Nous avions besoin de ce feu pour y croire encore, quelque chose qui crépite jusqu’au-delà de l’écran pour nous assurer que le cinéma, dans son acception la plus classique, relève toujours de la magie.
Ce film a pu poser un problème de rapport et de regard. Est-ce que Tony Gatlif regarde sa jeune actrice d’un œil lubrique ? Des plans glissants, des mises en avant légèrement douteuses. Il n’en aura pas fallu beaucoup aux apôtres de la bonne morale pour tirer à boulets rouges sur le cinéaste au travers de son film et le ranger définitivement au rayon des patriarches porcins qui exercent leur art en toute domination. Mais qui, ayant vu le film, pourrait être sûr d’une telle affirmation ?

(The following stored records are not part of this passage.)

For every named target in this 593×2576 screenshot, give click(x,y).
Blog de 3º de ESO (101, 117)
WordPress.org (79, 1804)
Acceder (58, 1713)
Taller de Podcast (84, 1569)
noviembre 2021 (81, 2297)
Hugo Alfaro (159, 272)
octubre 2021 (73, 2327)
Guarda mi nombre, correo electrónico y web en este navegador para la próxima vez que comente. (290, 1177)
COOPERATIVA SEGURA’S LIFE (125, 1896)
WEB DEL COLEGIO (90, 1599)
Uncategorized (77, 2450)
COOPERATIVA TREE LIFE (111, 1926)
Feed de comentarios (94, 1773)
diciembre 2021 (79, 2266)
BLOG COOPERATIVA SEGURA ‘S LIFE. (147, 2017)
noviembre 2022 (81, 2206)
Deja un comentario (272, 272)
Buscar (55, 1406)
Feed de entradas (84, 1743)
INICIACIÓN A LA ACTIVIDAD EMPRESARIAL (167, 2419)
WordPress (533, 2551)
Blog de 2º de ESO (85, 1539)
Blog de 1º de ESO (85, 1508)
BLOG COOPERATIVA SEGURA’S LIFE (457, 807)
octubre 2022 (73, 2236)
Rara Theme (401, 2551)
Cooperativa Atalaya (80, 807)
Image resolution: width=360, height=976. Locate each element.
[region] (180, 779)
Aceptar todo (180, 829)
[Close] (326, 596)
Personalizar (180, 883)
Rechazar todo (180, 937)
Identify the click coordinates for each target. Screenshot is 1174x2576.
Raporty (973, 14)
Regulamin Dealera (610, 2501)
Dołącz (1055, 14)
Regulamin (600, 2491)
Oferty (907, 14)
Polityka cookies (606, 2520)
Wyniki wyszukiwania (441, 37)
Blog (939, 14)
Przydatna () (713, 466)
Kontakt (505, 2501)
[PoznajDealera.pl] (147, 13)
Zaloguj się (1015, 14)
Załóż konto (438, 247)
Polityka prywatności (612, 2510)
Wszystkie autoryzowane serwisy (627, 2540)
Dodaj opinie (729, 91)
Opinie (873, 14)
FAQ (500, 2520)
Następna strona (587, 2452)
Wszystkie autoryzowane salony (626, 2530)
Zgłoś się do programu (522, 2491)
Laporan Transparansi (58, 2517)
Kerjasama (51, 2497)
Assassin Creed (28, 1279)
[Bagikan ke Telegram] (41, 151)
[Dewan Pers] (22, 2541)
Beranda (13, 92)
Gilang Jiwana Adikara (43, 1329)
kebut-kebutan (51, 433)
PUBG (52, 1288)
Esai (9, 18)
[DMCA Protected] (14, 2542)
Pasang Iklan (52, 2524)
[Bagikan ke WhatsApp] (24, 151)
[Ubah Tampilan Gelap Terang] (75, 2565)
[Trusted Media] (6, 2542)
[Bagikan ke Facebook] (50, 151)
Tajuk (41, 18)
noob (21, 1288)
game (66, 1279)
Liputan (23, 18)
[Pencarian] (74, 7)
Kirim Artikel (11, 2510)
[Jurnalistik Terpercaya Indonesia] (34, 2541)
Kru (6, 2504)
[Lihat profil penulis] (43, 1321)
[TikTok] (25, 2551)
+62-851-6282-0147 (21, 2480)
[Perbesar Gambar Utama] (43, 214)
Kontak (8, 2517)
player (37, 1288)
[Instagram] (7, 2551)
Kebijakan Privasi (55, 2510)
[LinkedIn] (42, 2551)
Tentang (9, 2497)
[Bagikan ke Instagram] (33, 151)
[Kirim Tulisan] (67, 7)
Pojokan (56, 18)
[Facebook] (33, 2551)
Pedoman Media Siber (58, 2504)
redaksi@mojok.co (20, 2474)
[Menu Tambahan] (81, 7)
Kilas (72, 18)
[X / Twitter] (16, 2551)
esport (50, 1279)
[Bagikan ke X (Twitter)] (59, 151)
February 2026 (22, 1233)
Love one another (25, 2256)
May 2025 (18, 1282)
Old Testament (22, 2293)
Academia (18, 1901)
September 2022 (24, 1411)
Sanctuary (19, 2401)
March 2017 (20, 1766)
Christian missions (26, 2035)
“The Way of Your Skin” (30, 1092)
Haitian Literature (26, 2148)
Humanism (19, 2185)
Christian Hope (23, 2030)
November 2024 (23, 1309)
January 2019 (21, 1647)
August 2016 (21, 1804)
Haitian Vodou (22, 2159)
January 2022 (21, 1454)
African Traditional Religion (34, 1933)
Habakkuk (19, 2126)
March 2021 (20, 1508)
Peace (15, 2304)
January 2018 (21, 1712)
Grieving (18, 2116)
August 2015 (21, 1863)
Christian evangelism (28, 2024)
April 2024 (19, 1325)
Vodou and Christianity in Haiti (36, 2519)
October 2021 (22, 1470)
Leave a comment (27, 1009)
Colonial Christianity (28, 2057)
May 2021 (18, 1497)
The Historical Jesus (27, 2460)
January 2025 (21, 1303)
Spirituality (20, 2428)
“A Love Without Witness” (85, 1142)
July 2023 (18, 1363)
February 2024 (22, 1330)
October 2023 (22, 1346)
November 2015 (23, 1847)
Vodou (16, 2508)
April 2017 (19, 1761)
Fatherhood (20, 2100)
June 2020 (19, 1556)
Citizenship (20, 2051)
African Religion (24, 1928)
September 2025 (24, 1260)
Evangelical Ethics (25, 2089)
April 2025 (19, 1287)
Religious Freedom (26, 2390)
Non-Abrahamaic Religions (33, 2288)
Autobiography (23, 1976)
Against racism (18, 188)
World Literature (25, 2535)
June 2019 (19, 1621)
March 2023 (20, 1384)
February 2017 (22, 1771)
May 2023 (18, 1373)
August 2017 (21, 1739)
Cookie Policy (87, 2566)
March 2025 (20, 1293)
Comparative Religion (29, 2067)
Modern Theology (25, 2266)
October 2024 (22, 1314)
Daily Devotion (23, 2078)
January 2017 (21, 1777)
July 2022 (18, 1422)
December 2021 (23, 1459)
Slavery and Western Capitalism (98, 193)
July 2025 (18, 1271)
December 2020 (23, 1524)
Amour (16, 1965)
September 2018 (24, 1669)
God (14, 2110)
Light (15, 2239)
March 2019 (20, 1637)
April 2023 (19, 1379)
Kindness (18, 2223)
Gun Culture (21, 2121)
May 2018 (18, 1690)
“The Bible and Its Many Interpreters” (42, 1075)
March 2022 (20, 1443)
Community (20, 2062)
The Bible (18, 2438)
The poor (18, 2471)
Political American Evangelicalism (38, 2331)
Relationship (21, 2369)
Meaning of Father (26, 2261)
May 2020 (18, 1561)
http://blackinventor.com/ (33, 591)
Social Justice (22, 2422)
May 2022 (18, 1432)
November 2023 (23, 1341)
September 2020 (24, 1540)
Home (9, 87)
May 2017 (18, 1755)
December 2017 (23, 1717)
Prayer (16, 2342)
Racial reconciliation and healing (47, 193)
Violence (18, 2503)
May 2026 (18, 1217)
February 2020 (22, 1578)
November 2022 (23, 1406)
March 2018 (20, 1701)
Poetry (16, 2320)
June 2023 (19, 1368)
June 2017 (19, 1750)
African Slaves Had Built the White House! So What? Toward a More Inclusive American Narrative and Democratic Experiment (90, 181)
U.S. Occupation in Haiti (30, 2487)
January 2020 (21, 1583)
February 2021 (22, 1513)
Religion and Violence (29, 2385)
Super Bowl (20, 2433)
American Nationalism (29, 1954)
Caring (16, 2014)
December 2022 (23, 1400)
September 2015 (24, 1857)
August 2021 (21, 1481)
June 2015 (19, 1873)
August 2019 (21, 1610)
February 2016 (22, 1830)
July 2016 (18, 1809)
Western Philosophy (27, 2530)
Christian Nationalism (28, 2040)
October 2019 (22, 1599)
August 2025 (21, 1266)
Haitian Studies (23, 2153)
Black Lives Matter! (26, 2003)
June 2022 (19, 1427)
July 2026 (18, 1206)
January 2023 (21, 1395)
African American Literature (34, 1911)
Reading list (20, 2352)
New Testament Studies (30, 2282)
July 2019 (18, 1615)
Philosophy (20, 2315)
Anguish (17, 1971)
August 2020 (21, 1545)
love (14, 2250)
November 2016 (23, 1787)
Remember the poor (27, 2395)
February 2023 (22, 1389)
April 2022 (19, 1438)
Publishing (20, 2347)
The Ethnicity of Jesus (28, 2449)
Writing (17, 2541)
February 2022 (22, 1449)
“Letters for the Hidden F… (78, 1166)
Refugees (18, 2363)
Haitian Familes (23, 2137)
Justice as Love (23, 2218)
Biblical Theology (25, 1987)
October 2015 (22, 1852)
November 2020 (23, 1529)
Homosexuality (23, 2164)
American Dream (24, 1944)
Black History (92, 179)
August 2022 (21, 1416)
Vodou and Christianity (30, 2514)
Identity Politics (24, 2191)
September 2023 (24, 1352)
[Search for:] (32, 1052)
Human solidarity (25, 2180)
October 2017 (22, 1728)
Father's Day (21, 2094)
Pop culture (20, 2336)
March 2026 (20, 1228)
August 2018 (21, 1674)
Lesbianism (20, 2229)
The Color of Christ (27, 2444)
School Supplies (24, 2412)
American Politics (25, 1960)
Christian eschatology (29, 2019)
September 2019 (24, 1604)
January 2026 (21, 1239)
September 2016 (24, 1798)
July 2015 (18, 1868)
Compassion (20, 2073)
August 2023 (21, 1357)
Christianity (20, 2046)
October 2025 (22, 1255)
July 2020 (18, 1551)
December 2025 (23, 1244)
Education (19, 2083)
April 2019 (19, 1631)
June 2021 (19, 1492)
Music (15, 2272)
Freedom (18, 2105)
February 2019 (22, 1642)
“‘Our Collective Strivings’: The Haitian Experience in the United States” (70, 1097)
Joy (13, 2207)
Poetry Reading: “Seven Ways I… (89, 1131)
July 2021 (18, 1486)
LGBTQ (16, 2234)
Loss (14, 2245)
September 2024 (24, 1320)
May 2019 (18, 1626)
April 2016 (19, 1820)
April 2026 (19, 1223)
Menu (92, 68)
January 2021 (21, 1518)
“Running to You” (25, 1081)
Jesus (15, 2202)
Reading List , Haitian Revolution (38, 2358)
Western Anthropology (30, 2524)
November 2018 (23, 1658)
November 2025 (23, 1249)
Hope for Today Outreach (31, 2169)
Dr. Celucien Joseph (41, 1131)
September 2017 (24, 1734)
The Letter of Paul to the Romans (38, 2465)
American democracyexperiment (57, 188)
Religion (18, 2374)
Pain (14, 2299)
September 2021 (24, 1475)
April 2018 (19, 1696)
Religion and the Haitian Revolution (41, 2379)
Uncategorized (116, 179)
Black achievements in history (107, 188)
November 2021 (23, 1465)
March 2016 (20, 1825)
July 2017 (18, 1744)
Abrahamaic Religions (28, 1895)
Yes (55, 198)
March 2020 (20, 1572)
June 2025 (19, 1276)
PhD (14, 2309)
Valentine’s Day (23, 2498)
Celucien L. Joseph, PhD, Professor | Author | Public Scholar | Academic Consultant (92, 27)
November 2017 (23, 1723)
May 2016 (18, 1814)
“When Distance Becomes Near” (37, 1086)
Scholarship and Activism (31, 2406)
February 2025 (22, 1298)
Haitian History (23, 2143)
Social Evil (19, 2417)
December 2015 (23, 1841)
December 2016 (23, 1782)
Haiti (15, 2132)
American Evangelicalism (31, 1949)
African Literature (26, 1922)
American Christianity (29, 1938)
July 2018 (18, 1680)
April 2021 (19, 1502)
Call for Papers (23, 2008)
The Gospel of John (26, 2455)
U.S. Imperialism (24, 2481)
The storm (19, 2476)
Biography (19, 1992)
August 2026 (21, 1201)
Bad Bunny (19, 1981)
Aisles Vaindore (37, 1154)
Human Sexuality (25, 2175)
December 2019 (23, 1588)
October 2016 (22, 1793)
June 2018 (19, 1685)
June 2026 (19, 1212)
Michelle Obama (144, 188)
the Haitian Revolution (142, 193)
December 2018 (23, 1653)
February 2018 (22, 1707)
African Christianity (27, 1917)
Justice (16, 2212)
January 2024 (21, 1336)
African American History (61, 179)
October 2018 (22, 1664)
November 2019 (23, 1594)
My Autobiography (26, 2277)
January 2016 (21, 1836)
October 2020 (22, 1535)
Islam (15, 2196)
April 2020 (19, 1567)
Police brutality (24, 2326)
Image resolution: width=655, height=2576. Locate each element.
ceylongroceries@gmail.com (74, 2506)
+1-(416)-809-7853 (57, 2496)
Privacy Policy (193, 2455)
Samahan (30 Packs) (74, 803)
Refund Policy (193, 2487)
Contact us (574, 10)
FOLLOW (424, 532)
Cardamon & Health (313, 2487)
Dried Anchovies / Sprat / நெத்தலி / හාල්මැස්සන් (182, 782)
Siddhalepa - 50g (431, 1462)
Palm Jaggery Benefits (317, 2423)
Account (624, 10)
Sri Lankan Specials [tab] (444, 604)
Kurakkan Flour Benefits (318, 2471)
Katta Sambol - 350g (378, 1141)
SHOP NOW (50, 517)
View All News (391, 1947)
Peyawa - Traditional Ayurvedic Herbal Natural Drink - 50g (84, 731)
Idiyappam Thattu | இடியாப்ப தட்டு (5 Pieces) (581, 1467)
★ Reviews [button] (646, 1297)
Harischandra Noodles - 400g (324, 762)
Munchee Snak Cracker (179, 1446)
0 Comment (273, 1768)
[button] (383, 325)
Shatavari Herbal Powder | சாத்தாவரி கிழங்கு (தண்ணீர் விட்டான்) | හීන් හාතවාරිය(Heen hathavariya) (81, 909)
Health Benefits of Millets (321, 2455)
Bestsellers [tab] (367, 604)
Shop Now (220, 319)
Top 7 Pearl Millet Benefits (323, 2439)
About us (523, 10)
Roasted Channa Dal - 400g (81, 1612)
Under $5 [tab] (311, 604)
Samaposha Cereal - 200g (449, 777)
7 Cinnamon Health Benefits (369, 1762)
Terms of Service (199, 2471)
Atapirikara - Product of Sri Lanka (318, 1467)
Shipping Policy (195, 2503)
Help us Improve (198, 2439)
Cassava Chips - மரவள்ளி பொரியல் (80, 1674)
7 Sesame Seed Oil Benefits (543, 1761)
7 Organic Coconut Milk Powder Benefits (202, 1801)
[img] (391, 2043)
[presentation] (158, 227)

Il ne s’agit pas de dire que cette domination n’existe nulle part ou même qu’elle est un phénomène minoritaire. Il s’agit de remettre en question cette dimension dans le médium artistique où il n’est évidemment pas question de représenter le monde, mais plutôt d’une incarnation de celui-ci.
Daphne Patakia existe, elle est la matière et l’essence de ce film, elle est Djam : la guerrière qui chevauche contre le capitalisme et ses déboires. C’est bien ceux qui donnent la toute-puissance du regard de Gatlif qui nient alors l’exis-tence sine qua non de l’œuvre, c’est-à-dire la présence de cette ou plutôt de ces femmes, qui nous regardent et nous jugent. Il s’agit à travers les espaces et le corps de tisser une nouvelle toile de la société humaine.
Ce film se partage comme la musique que l’on fait le long des routes, comme la douleur de l’exil et le chant Kaixis final. Ce film est un navire de guerre fonçant droit sur les flottes impériales en arborant fièrement sur sa coque le nom de Liberté.